時折、作業の間隙を縫うようにして木が割れる甲高い音が鼓膜を揺るがしている。驚くのは定期的に聞こえるその音が止まない事だった。薪を切り株の上に置き斧を振り下ろして両断するという一連の作業を機械のように淡々とこなしている。客室の掃除を終えてすぐに取り掛かっているはずだから、少なくとも薪割りを始めてから一時間以上が経過しているはずだが音が途切れる気配は全くなかった。
「暑くないのかな」
「さあ、どうでしょうね」
妻は汗を拭ったタオルを肩に載せると床の拭き掃除を再開した。テーブル同様、床の上にも埃一つない。来る客全てが求めている事はないだろうが、それが彼女の客を迎える上で必要な最低限の義務であり、また商売人としてのささやかな拘りなのかも知れない。それがこうしてこの店には当たり前の形の一つとして浸透している。それがダンには嬉しかった。自分がこの家にいない時から彼女が守り続けて来てくれたものだからだ。それを今更になって改めて口にするのは少し気恥ずかしかった。

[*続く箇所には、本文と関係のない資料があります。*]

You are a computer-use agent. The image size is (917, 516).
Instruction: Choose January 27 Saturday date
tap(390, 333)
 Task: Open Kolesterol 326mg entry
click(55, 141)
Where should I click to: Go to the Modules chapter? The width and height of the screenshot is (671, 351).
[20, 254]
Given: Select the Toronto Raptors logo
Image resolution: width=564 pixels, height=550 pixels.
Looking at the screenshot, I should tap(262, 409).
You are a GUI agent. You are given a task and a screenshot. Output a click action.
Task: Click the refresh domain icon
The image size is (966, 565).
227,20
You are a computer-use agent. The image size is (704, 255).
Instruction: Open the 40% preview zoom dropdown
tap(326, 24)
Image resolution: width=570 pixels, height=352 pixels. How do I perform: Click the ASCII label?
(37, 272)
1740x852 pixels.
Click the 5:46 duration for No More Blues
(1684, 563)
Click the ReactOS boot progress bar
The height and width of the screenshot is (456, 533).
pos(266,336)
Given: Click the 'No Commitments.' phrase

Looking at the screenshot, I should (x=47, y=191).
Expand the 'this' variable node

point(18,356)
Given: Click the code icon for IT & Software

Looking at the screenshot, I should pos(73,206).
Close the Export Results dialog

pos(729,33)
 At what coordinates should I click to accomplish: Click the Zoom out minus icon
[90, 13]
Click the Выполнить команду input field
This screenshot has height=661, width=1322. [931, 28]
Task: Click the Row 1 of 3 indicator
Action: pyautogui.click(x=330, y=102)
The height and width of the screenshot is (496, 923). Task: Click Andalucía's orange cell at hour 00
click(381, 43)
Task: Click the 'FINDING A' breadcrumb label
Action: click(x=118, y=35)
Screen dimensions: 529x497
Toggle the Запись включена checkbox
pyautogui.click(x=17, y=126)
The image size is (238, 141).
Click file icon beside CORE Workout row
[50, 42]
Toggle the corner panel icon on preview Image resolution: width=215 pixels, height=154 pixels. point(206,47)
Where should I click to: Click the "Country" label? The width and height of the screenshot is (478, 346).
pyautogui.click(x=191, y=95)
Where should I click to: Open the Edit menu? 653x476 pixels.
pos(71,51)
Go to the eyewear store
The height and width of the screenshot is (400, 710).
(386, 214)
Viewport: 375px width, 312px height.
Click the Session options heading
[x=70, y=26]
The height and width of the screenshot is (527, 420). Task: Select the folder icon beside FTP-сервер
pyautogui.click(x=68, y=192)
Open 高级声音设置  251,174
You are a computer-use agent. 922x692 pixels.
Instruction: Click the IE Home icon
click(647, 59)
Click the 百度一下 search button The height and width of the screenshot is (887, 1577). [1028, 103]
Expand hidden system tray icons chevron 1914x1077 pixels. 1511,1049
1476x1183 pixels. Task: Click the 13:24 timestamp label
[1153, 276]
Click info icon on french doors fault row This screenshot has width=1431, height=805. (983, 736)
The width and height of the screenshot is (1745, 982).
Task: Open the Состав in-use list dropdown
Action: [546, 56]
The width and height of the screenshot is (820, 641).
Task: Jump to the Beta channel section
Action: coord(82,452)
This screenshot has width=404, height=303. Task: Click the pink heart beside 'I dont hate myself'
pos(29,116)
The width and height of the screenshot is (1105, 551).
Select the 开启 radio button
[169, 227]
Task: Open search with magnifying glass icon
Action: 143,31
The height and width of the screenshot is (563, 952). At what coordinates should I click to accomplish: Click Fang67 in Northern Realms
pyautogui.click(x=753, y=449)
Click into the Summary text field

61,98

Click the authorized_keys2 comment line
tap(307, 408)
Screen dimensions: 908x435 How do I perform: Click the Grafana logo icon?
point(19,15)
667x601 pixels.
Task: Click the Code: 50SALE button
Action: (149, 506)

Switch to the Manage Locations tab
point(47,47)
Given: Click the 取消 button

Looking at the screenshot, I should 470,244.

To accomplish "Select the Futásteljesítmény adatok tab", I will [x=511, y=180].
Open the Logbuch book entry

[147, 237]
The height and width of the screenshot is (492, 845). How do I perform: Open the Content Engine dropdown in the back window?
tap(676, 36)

薪割りの音が止んだ。薪が割れる音に代わって、今度は紐のようなもので何かをくくる音が聞こえて来た。
「終わったみたいね」
程なくして、束ねた薪を肩に担いだ長女がドアを潜る。
「お疲れ様」
肩にかけていたタオルを受け取ると、イリナはそれで滴る汗を拭いた。首筋に流れる汗が日の光を受けて目映く光っている。
「暑い」
「全くね」
テーブルに置かれていた水差しからコップに水を注ぐと一気に煽る。
「でも、体を鍛えるには丁度良いわ」
およそ年頃の女性らしからぬ発言だが、逆にそれがイリナには相応しかった。
女性にしてはかなり大柄と言っていい。ヒールの高い靴を履けば大抵の男を見下ろす形になる。手足も体格に見合うように長く、全身は引き締まった筋肉で覆われている。履いているジーンズには皺の一つもない。その余地すらない。半袖のジャケットから伸びている腕は女性的な柔らかさよりも彫刻を思わせる逞しさが勝っていた。娘目当てで男が群がるのも判らん訳ではなかった。中には親が目の前にいるのも構わず言い寄る輩もいるので手放しには喜べないのも事実だか。ただ、イリナに限らずダンの娘四人が店の収入に大きく貢献している事も確かだった。昔は可愛らしい娘さんで通っていた四人が、今は立派な看板娘になっている。それが嬉しくもあり、また侘しくもあった。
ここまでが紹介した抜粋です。